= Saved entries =
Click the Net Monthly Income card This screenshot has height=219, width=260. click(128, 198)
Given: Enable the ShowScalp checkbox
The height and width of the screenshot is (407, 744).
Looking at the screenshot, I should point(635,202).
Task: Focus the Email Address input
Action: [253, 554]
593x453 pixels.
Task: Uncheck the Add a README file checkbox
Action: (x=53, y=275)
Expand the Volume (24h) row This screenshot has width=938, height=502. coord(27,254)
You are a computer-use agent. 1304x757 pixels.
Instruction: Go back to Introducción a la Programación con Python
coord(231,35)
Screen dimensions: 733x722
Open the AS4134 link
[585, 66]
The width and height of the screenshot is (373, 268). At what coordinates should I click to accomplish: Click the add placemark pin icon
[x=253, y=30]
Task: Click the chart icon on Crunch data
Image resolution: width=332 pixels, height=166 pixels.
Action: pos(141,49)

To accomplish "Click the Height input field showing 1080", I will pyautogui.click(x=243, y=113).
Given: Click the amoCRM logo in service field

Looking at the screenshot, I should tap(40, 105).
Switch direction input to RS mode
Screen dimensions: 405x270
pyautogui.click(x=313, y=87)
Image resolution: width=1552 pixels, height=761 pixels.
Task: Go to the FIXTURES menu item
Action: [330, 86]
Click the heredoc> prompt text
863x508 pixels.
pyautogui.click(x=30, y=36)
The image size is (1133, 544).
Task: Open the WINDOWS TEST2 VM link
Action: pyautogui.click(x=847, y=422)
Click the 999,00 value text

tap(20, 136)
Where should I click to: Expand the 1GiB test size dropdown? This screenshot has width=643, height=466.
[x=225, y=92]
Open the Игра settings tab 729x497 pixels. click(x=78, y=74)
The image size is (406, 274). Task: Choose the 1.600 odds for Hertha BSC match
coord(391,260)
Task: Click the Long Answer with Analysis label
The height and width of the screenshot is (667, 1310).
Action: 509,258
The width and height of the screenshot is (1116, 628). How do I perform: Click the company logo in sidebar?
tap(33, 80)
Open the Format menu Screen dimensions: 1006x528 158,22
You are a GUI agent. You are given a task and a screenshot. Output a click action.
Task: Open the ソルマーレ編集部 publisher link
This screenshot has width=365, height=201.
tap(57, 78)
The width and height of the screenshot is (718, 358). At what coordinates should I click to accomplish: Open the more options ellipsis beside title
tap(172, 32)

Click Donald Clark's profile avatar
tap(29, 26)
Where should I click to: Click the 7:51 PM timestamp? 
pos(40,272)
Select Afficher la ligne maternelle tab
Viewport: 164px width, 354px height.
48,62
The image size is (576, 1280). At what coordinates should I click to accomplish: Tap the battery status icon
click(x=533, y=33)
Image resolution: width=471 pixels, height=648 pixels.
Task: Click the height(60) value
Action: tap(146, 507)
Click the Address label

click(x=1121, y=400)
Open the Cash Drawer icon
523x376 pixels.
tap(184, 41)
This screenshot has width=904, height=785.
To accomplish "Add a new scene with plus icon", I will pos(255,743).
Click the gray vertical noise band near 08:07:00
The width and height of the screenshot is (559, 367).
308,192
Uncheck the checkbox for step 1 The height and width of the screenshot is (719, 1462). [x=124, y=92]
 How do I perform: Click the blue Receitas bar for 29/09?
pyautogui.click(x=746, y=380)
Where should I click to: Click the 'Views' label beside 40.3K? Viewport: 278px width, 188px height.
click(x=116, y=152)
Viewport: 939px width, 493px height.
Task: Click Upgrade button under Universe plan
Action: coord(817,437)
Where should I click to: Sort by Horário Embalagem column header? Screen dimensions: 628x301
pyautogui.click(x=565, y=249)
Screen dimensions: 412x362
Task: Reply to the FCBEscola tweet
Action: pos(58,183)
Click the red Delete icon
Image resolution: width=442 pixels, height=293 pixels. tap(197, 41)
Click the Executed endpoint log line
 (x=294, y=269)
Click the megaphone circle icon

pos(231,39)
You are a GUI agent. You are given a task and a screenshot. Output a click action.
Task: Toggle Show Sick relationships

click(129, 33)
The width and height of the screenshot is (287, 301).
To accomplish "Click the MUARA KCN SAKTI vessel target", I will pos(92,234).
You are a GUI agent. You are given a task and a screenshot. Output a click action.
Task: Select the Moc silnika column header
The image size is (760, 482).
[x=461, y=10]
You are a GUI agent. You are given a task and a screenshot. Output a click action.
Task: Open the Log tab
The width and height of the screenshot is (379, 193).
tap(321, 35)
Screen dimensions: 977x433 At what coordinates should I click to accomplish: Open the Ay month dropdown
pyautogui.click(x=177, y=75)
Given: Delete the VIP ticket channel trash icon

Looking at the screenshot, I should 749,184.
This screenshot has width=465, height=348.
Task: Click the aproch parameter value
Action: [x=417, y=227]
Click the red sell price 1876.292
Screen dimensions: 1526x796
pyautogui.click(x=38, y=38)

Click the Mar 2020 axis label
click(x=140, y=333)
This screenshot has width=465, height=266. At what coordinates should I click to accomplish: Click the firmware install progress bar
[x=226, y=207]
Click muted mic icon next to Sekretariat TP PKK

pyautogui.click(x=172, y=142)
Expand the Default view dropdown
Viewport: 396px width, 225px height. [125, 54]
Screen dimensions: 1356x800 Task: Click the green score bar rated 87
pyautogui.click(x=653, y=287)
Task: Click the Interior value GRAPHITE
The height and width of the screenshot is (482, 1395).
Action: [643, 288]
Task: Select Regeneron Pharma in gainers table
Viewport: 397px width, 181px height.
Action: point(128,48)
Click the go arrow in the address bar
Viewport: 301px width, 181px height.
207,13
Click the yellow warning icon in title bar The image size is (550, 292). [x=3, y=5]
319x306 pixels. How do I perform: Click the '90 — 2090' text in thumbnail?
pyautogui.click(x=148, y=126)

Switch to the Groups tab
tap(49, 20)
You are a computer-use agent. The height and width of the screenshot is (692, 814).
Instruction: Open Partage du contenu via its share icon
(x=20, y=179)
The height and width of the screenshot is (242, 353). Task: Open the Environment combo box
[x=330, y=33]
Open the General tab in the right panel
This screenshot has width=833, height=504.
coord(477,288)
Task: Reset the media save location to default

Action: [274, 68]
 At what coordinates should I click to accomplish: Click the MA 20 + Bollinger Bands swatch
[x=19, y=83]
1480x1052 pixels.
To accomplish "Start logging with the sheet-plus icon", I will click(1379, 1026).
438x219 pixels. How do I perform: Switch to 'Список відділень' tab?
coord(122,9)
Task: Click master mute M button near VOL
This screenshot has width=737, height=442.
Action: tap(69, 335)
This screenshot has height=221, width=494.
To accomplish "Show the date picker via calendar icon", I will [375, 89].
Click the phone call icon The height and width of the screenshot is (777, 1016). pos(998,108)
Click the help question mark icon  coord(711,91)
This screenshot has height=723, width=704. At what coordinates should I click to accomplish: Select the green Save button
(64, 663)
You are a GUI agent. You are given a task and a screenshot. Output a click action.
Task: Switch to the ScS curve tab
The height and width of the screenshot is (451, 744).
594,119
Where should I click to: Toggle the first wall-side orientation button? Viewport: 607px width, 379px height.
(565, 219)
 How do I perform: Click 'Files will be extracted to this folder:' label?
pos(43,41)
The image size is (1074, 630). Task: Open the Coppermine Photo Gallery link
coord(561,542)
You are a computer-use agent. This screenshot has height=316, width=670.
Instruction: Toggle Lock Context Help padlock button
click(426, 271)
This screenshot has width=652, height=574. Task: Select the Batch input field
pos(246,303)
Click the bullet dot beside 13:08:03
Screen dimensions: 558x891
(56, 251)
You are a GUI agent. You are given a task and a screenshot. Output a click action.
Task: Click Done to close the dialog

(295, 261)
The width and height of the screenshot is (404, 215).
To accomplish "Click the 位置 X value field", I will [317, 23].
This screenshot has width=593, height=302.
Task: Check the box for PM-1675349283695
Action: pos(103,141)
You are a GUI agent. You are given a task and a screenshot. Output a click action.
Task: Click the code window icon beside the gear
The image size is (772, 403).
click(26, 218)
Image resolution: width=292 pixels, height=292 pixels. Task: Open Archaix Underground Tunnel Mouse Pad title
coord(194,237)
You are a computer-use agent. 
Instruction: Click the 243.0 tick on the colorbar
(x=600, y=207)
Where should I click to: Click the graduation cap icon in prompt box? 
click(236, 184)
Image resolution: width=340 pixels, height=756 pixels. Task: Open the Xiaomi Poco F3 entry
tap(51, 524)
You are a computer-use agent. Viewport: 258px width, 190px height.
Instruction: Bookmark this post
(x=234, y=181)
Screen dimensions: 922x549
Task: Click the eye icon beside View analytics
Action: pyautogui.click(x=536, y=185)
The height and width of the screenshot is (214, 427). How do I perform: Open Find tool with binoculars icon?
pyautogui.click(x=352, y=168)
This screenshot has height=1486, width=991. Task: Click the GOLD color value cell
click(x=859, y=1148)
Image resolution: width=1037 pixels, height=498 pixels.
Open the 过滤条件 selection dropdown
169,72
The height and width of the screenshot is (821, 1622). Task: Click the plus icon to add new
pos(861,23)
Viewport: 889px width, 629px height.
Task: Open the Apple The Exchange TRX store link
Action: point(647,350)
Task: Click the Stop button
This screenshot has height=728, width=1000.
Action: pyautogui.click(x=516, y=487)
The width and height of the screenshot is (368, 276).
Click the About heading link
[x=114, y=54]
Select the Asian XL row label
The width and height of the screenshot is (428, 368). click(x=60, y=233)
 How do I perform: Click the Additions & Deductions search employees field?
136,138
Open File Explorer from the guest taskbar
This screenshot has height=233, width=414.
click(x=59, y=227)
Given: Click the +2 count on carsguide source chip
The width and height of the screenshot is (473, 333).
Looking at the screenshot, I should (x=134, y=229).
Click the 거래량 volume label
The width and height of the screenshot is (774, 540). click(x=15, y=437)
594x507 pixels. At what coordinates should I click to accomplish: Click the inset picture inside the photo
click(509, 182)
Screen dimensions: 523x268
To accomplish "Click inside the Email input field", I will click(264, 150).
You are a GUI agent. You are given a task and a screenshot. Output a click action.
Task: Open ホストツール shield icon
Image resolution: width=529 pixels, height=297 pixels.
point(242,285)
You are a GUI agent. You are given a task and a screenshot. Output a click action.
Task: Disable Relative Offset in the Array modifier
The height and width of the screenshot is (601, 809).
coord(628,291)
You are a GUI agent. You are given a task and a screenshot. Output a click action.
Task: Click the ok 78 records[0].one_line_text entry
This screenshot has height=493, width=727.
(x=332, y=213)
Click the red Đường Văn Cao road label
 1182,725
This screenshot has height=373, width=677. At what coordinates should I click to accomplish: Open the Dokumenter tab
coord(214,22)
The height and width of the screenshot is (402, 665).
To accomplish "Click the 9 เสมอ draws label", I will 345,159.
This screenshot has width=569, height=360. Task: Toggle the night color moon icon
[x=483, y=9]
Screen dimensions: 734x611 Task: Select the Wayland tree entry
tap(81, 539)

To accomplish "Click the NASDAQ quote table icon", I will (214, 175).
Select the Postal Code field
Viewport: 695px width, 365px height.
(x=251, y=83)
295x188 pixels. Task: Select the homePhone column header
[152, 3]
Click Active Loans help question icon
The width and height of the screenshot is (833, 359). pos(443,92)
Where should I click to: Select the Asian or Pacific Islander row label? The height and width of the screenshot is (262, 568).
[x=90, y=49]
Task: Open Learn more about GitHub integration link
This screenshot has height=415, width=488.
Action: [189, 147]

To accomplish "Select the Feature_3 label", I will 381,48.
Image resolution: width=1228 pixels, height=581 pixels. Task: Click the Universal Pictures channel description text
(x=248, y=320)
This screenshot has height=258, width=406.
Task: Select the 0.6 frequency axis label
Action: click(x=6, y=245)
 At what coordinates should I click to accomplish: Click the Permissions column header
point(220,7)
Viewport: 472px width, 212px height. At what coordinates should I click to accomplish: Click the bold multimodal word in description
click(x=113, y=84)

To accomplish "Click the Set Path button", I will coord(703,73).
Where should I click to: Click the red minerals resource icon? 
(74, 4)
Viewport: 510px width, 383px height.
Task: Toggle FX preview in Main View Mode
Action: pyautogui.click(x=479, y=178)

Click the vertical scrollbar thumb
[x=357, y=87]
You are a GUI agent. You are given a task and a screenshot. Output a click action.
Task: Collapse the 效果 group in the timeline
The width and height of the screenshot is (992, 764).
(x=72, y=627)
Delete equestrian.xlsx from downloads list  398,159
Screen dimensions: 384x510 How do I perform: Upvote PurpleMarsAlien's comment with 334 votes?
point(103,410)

= Task details =
Copy all the lines above that hold the string "table".

= Response to this exercise =
Task: Select Regeneron Pharma in gainers table
To accomplish "Click the NASDAQ quote table icon", I will (214, 175).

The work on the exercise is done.